The mechanisms and design principles of regulatory systems establishing stable polarized protein patterns within cells are well studied. However, cells can also dynamically control their cell polarity. Here, we ask how an upstream signaling system can switch the orientation of a polarized pattern. We use a mathematical model of a core polarity system based on three proteins as the basis to study different mechanisms of signal-induced polarity switching. The analysis of this model reveals four general classes of switching mechanisms with qualitatively distinct behaviors: the transient oscillator switch, the reset switch, the prime-release switch, and the push switch. Each of these regulatory mechanisms effectively implements the function of a spatial toggle switch, however with different characteristics in their nonlinear and stochastic dynamics. We identify these characteristics and also discuss experimental signatures of each type of switching mechanism.

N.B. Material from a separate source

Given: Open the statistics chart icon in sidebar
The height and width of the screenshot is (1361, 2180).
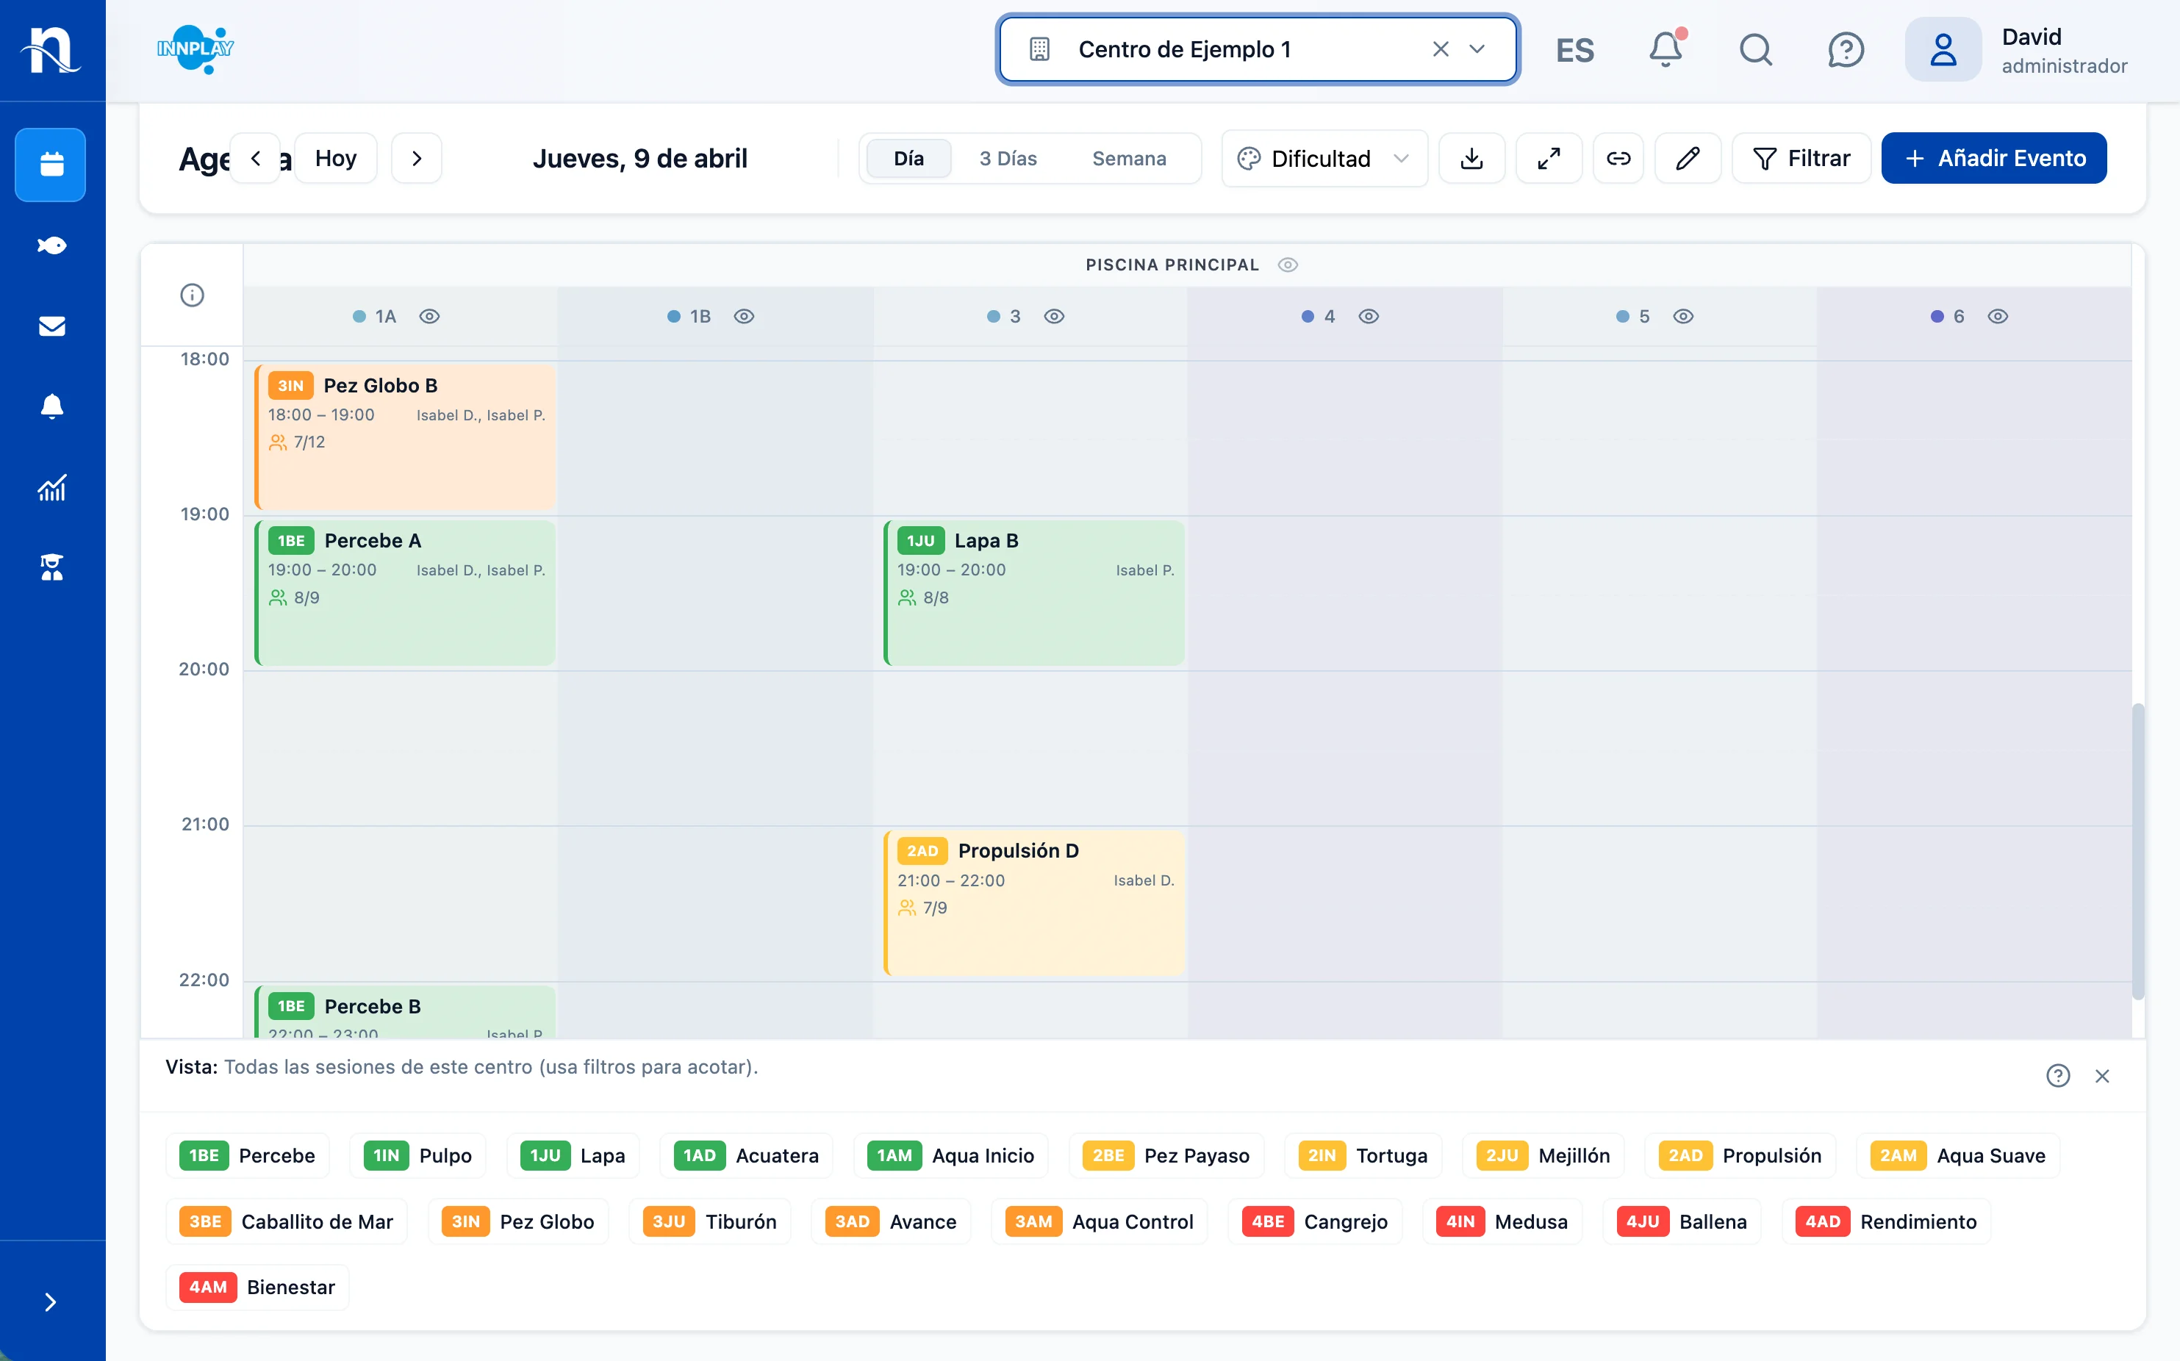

Author summary: Cell polarity is key to processes such as cell growth, division, differentiation, and motility. Polarity arises from asymmetric distributions of proteins in the cell. How asymmetric patterns develop from uniform protein distributions, has been studied extensively. However, it is less clear how cells can switch such protein patterns in response to a signal. Here, we identify four qualitatively different mechanisms for how a polar protein pattern can be reversed. For each mechanism, we describe experimental signatures permitting their identification in natural systems. By providing possible regulatory circuits for these mechanisms, we also offer blueprints for synthetic implementations of switchable cell polarity, in artificial or engineered cells.